BASIN RESEARCH, vol.23, no.2, pp.191-207, 2011 (SCI-Expanded) identifier identifier

  • Publication Type: Article / Article
  • Volume: 23 Issue: 2
  • Publication Date: 2011
  • Doi Number: 10.1111/j.1365-2117.2010.00476.x
  • Journal Name: BASIN RESEARCH
  • Journal Indexes: Science Citation Index Expanded (SCI-EXPANDED), Scopus
  • Page Numbers: pp.191-207
  • Istanbul Technical University Affiliated: No


The Hazar Basin is a 25 km-long, 7 km-wide and 216 m-deep depression located on the central section of the East Anatolian Fault zone (eastern Turkey) and predominantly overlain by Lake Hazar. This basin has been described previously as a pull-apart basin because of its rhombic shape and an apparent fault step-over between the main fault traces situated at the southwestern and northeastern ends of the lake.

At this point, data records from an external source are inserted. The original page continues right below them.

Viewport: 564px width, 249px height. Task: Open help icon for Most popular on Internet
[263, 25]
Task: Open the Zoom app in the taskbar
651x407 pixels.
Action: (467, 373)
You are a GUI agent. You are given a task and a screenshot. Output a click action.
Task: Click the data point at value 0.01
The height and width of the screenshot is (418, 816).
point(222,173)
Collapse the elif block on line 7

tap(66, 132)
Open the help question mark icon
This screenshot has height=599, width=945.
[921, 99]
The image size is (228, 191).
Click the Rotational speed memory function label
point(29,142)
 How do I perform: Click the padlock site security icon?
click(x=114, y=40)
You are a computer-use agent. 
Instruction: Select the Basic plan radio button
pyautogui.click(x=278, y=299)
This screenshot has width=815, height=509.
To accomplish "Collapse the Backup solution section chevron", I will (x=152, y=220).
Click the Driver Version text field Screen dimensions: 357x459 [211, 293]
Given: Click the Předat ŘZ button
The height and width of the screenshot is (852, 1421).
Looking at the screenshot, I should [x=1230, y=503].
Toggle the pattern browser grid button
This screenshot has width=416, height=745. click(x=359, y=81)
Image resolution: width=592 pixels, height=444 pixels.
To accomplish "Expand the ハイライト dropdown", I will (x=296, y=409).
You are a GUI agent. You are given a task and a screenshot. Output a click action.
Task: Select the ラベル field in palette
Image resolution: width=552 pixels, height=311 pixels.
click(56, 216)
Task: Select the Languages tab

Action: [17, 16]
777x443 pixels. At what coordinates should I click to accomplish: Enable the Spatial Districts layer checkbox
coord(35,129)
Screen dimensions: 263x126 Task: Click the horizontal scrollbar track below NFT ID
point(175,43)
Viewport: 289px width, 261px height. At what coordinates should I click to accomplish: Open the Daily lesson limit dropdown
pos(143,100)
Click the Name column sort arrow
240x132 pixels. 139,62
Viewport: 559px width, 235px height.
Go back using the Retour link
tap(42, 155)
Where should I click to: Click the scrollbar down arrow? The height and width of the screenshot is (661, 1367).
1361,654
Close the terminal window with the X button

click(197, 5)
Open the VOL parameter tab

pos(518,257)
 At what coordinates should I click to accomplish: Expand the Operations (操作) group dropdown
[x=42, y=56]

However, detailed structural investigation beneath Lake Hazar has not been undertaken previously to verify this interpretation. Geophysical and sedimentological data from Lake Hazar were collected during field campaigns in 2006 and 2007. The analysis of this data reveals that the main strand of the East Anatolian Fault (the Master Fault) is continuous across the Hazar Basin, connecting the two segments previously assumed to be the sidewall faults of a pull-apart structure. In the northeastern part of the lake, an asymmetrical subsiding sub-basin, bounded by two major faults, is cross-cut by the Master Fault, which forms a releasing bend within the lake. Comparison of the structure revealed by this study with analogue models produced for transtensional step-overs suggests that the Hazar Basin structure represents a highly evolved pull-apart basin, to the extent that the previous asperity has been bypassed by a linking fault. The absence of a step-over structure at the Hazar Basin means that no significant segmentation boundary is recognised on the East Anatolian Fault between Palu and Sincik. Therefore, this fault segment is capable of causing larger earthquakes than recognised previously.